- Try it -
Answer from the article on San Francisco's soda warning labels:
1. In what year did the United States issue its first law requiring warning labels on cigarette packs?
2. According to recent estimates, how many gallons of soda does the average American drink each year?
3. Which judge denied the industry groups' request for an injunction?

- Given text -
━━━━

Way back in 1966, the United States government issued its first law requiring packs of cigarettes to feature warning labels from the surgeon general about the dangers of smoking. Since then, there has been a decades-long tug-of-war between health experts, the Feds, and tobacco companies about how strongly worded, graphic, and bold these labels should be.
Determining how food should be labeled has proven even trickier in recent years. While some issues are still open for public debate (Are GMOs totally safe? Is butter actually our friend?), one thing has seemed certain for a while: For many scientifically supported reasons, sugar is almost universally demonized by health and nutrition experts. And there's almost no better way to ingest loads of it in a short, mindless period of time than by drinking a giant soda.
So as with cigarettes, it's no surprise to most that soda is bad for you. In fact, 61 percent of Americans now actively avoid drinking soda altogether—a huge shift in tide from our parents' pop-loving generation. But by recent estimates, the average American is still drinking nearly 45 gallons of soda every year (down from 58 gallons per year in 1998), and with big money involved, it has proven difficult to launch initiatives raising further awareness about the dangers of sugary drinks, even with countless studies pointing towards their health detriments.
San Francisco, however, may prove that it's possible.
In addition to being the first major US city to ban plastic bags at checkout stands and to phase out the sale of plastic water bottles under 21 ounces, San Francisco is now poised to become the first US city requiring health warnings on ads for sodas and other sugar-loaded beverages.
On Tuesday, US District Court Judge Edward M. Chen successfully shot down an attempt by soda industry kingpins to stop pending legislation requiring the warnings, according to CBS Local. Last July, three corporate superpowers that love those soda dollars—the American Beverage Association, the California State Outdoor Advertising Association, and the California Retailers Association—filed a lawsuit claiming that labels of this type would infringe on their First Amendment rights.
The lawsuit argued that by greenlighting the warning labels, "the city [would be] trying to ensure that there is no free marketplace of ideas, but instead only a government-imposed, one-sided public 'dialogue' on the topic."
But the court says your Constitutional rights don't really protect the sale of highly caloric beverages without even the meagerest of attempts at consumer education. Chen also denied the groups' request for an injunction to delay implementation of the measure to accommodate further legal proceedings.
The warnings—reading, "WARNING: Drinking beverages with added sugar(s) contributes to obesity, diabetes and tooth decay"—will appear on soda and sugary drink ads that are posted on billboards, buses, transit shelters, posters, and stadiums within city limits.
The path is now cleared for the labels to go into effect, which could happen as soon as July.

━━━━

- Data provided -

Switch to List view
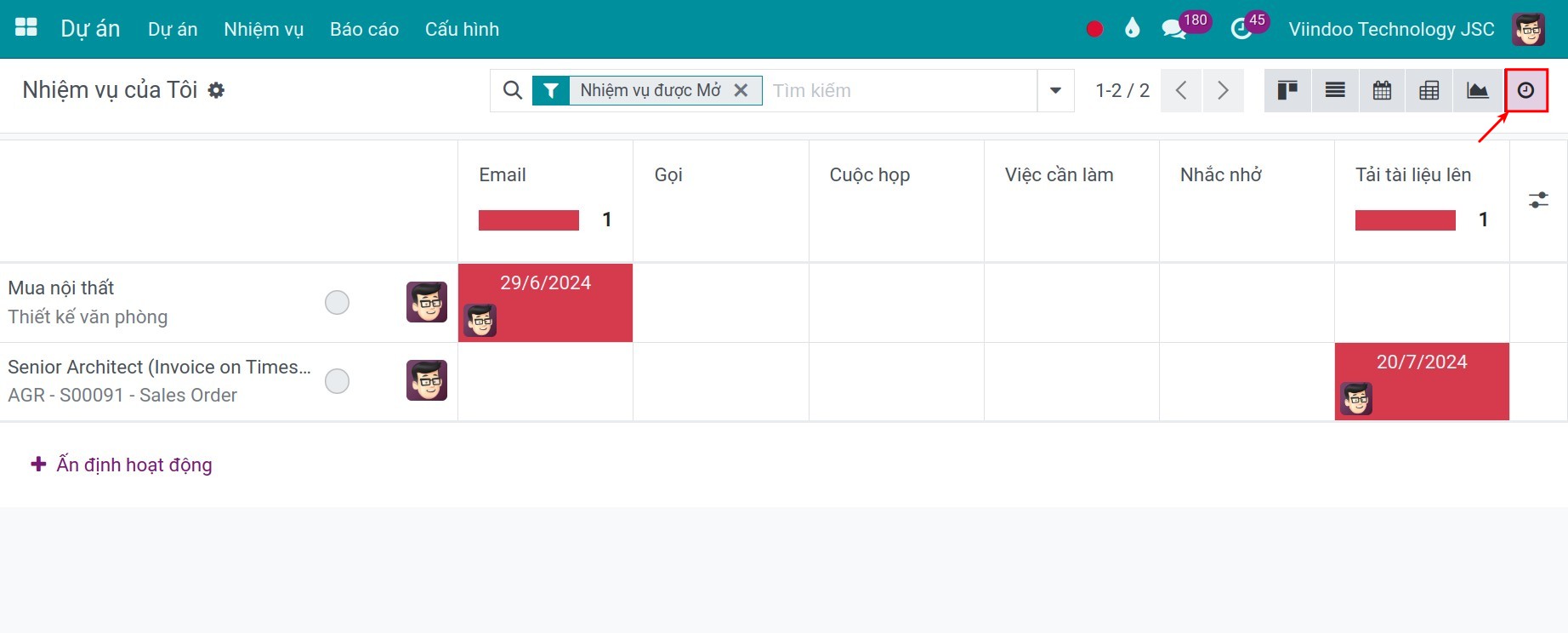 click(x=1335, y=90)
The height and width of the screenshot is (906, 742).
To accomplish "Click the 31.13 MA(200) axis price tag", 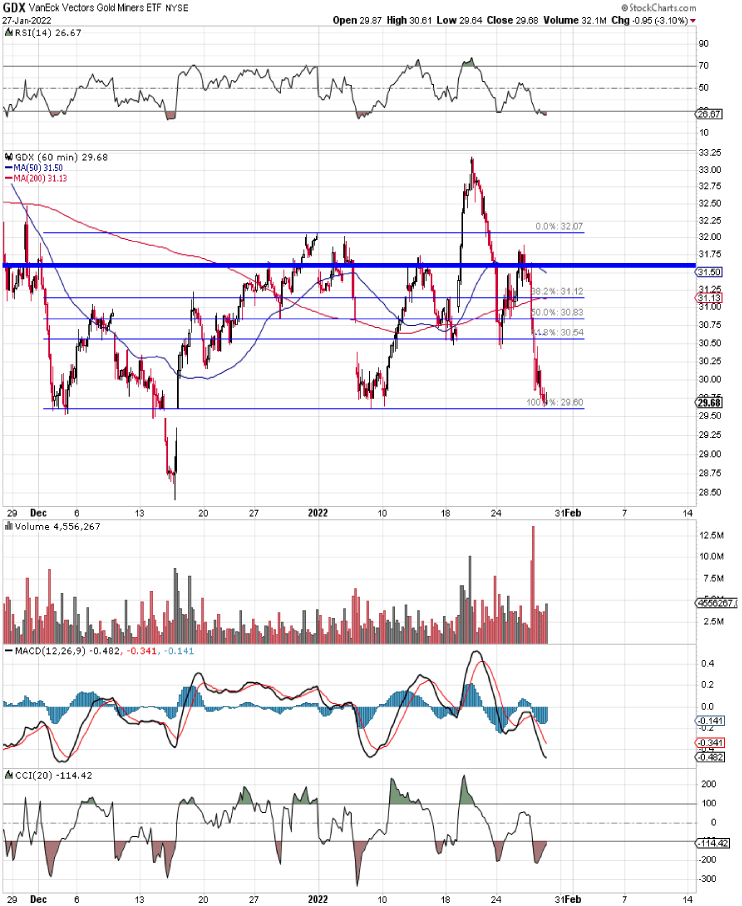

━━━━

- Written response -
1. 1966
2. Nearly 45 gallons
3. US District Court Judge Edward M. Chen